Turkey and the United Arab Emirates signed a $5bn deal to boost Ankara’s foreign currency reserves in the latest sign of warming ties between the two former arch rivals.
The two nations’ central banks announced a swap agreement that they said would be worth 18bn dirhams ($4.9bn) and 64bn lira.
Khaled Mohamed Balama, governor of the UAE central bank, said that the agreement “reflects each nation’s desire to enhance bilateral co-operation in financial matters, particularly in the fields of trade and investments between the two countries”.
His Turkish counterpart, Sahap Kavcioglu, said that it demonstrated their commitment “to deepen bilateral trade in local currencies in order to advance economic and financial relations between our countries”.
Turkey, which has a large foreign debt burden, has suffered a renewed dip in its reserves of foreign currency after President Recep Tayyip Erdogan ordered a series of aggressive interest rate cuts in the final months of 2021 despite soaring inflation.
The country’s deeply negative real interest rates have put heavy pressure on the Turkish lira, which lost about 45 per cent of its value against the dollar last year. Turkish authorities spent billions of dollars in the final weeks of 2021 in a bid to halt its freefall.

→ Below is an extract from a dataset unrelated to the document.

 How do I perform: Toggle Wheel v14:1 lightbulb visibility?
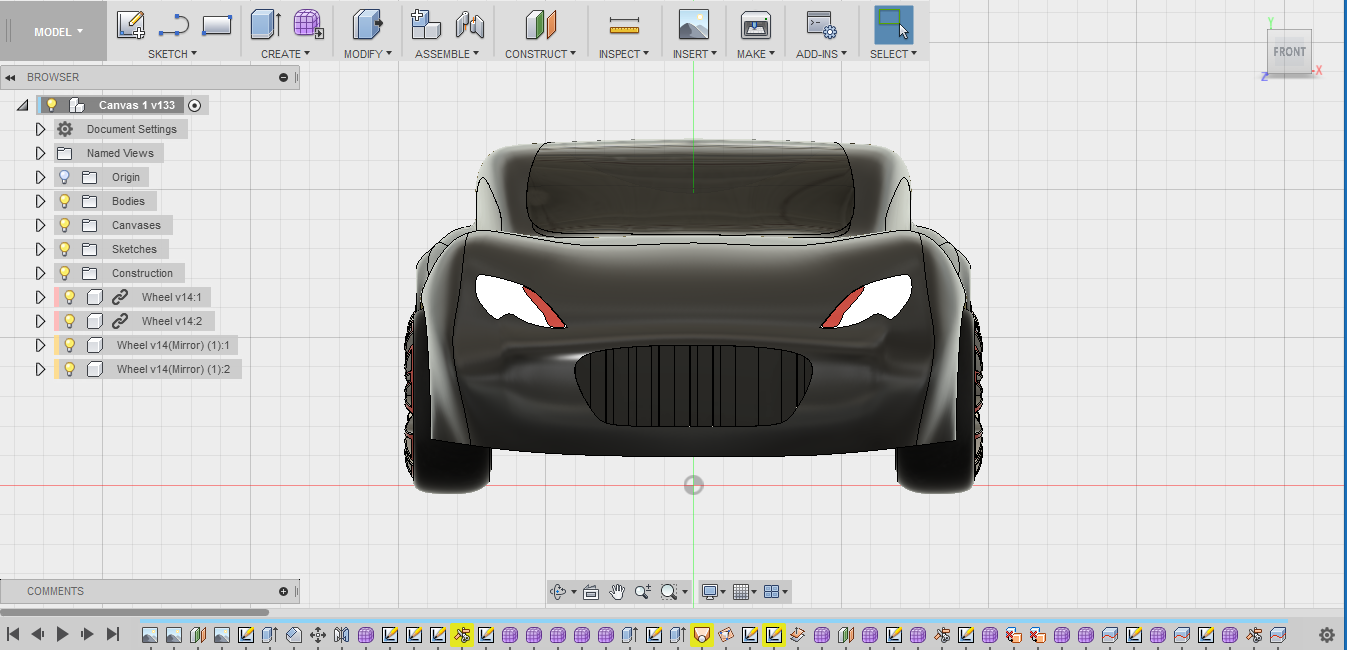pyautogui.click(x=70, y=297)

The deal — the latest in a succession of swap agreements that Turkey has signed with global central banks — is a borrowing agreement rather than a concrete investment in the country.
While it will boost the country’s reported reserve figures, Ibrahim Aksoy, an analyst at HSBC in Istanbul, said he did not expect the deal to have a “significant impact” on the lira because market players followed the level of reserves excluding swap agreements. Once borrowed money — including swaps with other central banks — are stripped out, Turkey’s net foreign currency reserves are deeply negative.
Still, Turkish officials will hope that the agreement is a herald of further investment from the Gulf nation as a thaw in their once bitter relationship gathers pace.
Sheikh Mohammed bin Zayed al-Nahyan, the crown prince of Abu Dhabi, promised in November that his country would invest $10bn in Turkey when he met Erdogan on his first visit to Ankara in almost a decade.
The head of ADQ, an Abu Dhabi state investment vehicle, told the Financial Times earlier this month that the fund was in discussions with Turkey’s sovereign wealth fund about “a couple of opportunities” in the country, including companies within its portfolio.
Turkey and the UAE spent much of the past decade competing for influence in the region after backing opposing sides in popular uprisings that rocked the Arab world in 2011. But both countries have begun recalibrating their foreign policy over the past year, driven by the election of Joe Biden as US president and the desire to boost their economies.
Sheikh Mohammed has been shifting his focus towards economic diplomacy as the UAE seeks to bolster its post-pandemic recovery. Erdogan, meanwhile, has made overtures to a string of former regional foes as he seeks to attract foreign investment from the Gulf amid economic turmoil at home.
Erdogan, who has also been making moves towards Egypt and Israel, has said that he plans to travel to Saudi Arabia next month. If it goes ahead, the trip will be his first visit to the kingdom since the murder of the journalist Jamal Khashoggi in the Saudi consulate at Istanbul in 2018, which plunged relations between the two countries into crisis.